Peppers are bushy plants with rigid, brittle stems and thin, often broad, dark green leaves. Their flowers are inconspicuous, five-petaled and white. Chili peppers are elongated, hollow and have firm, thin to moderately fleshy-skin. They may be harvested green or allowed to mature to full color. Mature chiles are often red but can also turn to orange, yellow, or purple, depending on the selection. On the interior they are divided by spongy ribbing which supports many small, flattened, rounded seeds.

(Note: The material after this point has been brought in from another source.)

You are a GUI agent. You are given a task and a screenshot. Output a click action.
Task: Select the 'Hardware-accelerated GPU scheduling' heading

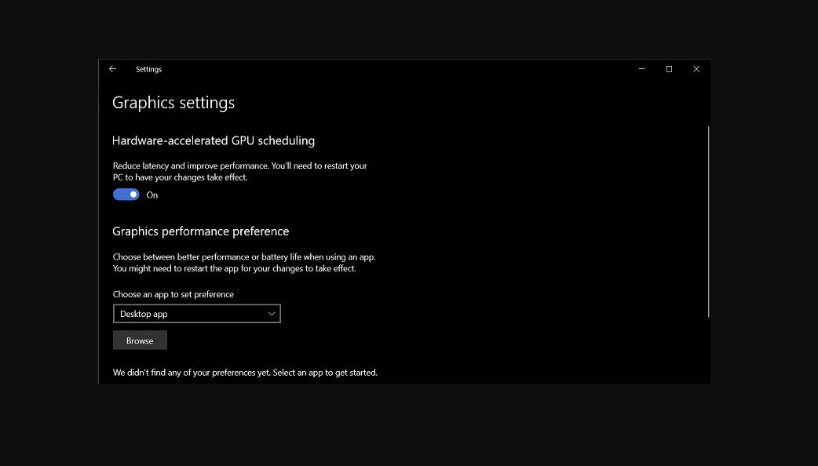pyautogui.click(x=214, y=141)
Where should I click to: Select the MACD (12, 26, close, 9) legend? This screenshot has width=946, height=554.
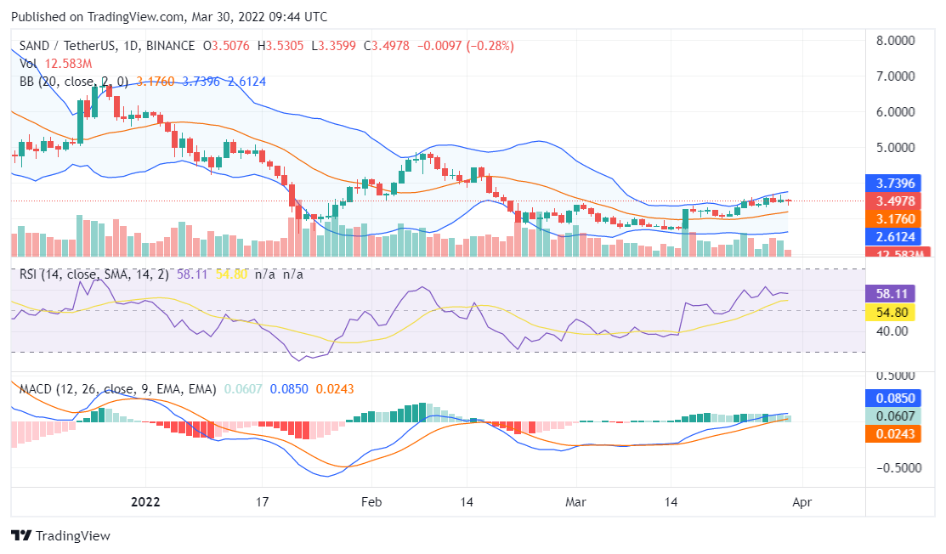(117, 388)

Green fruits have a sharper taste and mature are sweeter, but overall chiles are hot. Their heat is produced by a chemical called capsaicin measured in Scoville units against the Scoville scale (http://www.chilliworld.com/FactFile/Scoville_Scale.asp). The purer the capsaicin, the hotter the pepper and the higher the Scoville rating. Most of the heat comes from the pithy ribs, inner lining and seeds of the pepper, so keep this in mind when cooking with them.
Chili peppers are warm season vegetables that are easy to grow, if you can provide them with the correct conditions. Full sun, warmth, fertile, perfectly drained soil and regular feeding are required for good growth and fruit production. Peppers generally take 60 to 90 days to harvest. Some vascular wilts and fungal problems can befall them, but overall they are not needy. Proper spacing will keep diseases at bay and help with fruit production, so plant according to the grower’s guidelines.
These peppers can be ornamental too, so enjoy them as bedding or container plants as well as vegetable garden standbys.